I am using a 1T NVME disk as a fast cache of a logical volume:
[root@host ~]# lvs
LV VG Attr LSize Pool Origin Data% Meta% Move Log Cpy%Sync Convert
root rl Cwi-aoC--- <14.52t [cache_cpool] [root_corig] 100.00 0.11 20.20
swap rl wi -ao---- 32.00g
[root@host ~]# pvs
PV VG Fmt Attr PSize PFree
/dev/md126 rl lvm2 a-- 14.55t 0
/dev/nvme0n1p1 rl lvm2 a-- <931.51g <11.51g
It works fine when the cache-Data is small, such as ~20%. However, when its near full, ~100%, I can see file system errors just after tens hours of xfs_repair.
[root@host ~]# du -hs
du: cannot access './file/path1/path2/filename1': Structure needs cleaning
du: cannot access './file/path1/path2/filename2': Structure needs cleaning
Which is requring of xfs_repair again. This is a big problem.
I checked the err-log by nvme command,
[root@host ~]# nvme error-log /dev/nvme0|head
Error Log Entries for device:nvme0 entries:64
.................
Entry[ 0]
.................
error_count : 76
sqid : 0
cmdid : 0x17
status_field : 0x2109(Invalid Log Page: The log page indicated is invalid)
phase_tag : 0
parm_err_loc : 0x28
The error_count seems show that this nvme disk has some errors.
Testing:
I had try to rebulld the lvm-cache. It seems works fine still when the cache-Data is small, but not when its nearly full.

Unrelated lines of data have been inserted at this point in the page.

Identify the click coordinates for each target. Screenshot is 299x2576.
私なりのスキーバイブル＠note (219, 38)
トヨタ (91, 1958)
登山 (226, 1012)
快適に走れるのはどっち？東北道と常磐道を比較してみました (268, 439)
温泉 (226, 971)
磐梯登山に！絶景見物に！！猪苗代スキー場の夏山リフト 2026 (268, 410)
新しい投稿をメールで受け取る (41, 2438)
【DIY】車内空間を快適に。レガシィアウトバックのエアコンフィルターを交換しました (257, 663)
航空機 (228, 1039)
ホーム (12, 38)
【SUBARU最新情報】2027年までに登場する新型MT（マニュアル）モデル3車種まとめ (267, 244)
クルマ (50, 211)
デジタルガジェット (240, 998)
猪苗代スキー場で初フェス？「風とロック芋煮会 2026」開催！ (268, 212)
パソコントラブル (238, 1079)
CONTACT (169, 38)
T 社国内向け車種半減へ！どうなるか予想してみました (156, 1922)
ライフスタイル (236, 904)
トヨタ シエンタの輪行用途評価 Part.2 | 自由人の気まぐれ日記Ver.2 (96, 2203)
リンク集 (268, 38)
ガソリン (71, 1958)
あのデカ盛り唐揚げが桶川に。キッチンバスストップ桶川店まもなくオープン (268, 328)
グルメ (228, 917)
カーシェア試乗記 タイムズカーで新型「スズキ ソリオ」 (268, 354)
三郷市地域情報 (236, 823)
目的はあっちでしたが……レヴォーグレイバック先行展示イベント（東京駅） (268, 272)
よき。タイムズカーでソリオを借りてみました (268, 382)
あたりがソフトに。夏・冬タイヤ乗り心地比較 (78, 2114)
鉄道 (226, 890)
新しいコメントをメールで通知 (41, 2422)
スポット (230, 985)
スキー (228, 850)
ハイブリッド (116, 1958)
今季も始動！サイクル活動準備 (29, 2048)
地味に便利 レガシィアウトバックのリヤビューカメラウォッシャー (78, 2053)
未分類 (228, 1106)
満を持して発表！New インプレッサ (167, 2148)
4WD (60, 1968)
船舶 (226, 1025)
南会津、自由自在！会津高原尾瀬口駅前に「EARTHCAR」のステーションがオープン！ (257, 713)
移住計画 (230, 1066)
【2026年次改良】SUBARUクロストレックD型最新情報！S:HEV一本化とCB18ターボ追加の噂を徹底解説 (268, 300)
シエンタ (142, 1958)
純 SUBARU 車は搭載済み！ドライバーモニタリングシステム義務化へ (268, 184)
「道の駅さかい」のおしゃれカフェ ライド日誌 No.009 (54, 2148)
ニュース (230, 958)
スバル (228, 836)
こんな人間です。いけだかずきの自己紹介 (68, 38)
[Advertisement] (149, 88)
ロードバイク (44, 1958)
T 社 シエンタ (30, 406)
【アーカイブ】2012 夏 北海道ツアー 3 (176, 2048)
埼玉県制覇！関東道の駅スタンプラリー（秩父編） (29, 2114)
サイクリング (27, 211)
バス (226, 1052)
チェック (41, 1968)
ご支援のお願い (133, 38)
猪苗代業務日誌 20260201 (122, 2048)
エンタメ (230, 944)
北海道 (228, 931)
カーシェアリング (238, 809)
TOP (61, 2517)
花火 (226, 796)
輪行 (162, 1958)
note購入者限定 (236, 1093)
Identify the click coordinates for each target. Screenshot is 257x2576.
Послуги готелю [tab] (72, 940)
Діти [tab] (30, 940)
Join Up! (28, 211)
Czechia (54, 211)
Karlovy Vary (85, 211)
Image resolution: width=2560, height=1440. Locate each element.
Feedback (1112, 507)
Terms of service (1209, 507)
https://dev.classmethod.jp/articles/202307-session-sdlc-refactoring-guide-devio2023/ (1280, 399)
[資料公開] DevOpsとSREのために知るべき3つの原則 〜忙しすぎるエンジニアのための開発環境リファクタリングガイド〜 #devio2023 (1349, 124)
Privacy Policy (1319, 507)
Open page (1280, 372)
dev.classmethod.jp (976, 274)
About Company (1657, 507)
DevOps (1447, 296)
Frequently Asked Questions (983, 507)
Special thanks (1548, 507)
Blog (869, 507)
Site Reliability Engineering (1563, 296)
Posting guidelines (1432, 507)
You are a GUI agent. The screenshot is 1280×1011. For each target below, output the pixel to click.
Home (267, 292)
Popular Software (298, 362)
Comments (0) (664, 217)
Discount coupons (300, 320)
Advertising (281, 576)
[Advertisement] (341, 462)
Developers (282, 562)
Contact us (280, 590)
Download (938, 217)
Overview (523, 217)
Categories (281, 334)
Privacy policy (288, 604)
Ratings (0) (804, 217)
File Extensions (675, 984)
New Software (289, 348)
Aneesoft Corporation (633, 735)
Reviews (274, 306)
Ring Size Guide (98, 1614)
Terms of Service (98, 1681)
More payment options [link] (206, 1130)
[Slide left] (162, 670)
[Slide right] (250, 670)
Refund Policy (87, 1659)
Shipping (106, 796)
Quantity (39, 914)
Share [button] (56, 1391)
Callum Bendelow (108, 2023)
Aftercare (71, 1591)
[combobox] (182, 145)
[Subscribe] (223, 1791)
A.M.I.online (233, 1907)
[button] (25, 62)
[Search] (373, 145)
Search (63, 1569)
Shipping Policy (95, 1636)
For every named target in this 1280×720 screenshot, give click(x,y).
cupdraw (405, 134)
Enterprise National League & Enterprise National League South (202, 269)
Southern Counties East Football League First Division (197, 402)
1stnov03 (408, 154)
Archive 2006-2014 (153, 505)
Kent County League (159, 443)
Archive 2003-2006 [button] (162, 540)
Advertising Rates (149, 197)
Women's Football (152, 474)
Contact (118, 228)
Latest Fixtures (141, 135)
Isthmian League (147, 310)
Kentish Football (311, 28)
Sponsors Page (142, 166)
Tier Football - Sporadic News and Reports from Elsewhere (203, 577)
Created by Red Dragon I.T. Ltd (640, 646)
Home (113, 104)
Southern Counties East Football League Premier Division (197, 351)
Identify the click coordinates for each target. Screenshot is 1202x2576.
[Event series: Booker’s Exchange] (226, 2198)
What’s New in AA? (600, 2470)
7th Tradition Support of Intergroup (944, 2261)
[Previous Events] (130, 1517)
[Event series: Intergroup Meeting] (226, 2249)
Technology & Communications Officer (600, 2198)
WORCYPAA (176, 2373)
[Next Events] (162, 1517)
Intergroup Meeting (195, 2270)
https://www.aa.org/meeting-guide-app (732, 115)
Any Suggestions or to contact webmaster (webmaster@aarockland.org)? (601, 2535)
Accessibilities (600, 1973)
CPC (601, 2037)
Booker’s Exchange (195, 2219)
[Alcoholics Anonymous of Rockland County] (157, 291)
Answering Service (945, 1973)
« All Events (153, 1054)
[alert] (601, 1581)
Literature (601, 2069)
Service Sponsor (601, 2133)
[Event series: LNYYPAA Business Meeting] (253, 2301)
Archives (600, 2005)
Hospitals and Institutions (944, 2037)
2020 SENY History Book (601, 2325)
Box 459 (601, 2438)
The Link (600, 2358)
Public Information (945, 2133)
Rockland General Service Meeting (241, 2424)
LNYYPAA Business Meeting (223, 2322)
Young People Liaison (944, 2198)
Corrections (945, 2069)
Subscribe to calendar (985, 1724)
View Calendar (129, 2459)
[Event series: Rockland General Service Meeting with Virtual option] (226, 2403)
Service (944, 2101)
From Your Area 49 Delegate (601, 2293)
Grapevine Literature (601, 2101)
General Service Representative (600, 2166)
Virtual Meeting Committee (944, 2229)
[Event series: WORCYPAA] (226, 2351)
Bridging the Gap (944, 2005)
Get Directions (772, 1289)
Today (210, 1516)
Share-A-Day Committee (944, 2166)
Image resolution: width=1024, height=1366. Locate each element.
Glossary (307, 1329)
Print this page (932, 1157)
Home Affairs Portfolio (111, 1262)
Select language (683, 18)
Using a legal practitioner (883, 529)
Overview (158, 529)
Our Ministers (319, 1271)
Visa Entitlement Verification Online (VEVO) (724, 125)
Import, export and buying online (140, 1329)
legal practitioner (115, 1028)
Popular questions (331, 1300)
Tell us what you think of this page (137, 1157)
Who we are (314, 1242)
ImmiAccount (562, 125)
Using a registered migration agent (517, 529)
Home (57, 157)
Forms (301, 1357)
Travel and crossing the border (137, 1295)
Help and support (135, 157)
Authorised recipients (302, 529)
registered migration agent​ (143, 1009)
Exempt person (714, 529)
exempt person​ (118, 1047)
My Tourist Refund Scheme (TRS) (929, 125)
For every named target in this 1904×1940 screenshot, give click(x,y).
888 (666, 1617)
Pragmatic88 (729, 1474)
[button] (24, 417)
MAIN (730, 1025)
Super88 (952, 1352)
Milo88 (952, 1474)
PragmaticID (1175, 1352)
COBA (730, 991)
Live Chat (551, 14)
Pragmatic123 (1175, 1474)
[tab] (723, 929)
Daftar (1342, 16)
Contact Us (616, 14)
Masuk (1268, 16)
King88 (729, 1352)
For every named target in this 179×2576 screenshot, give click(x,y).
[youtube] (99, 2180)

I had try to use another new nvme disk, approximate highest quality consumer nvme disk of Samsung , there are still problems of this kind.
Solutions?
I was wondering if it would be possible to limit the usage of the nvme disk to a maximum of 30-40% storage, and possibly be able to make the nvme works in MLC mode (or SLC mode by just using <25% storage of the disk) instead of TLC, which would drastically improve data reliability. Thus less prone to file system errors.
Question:
So, any way to setting the lvm-cache not to using the whole space of cache disk?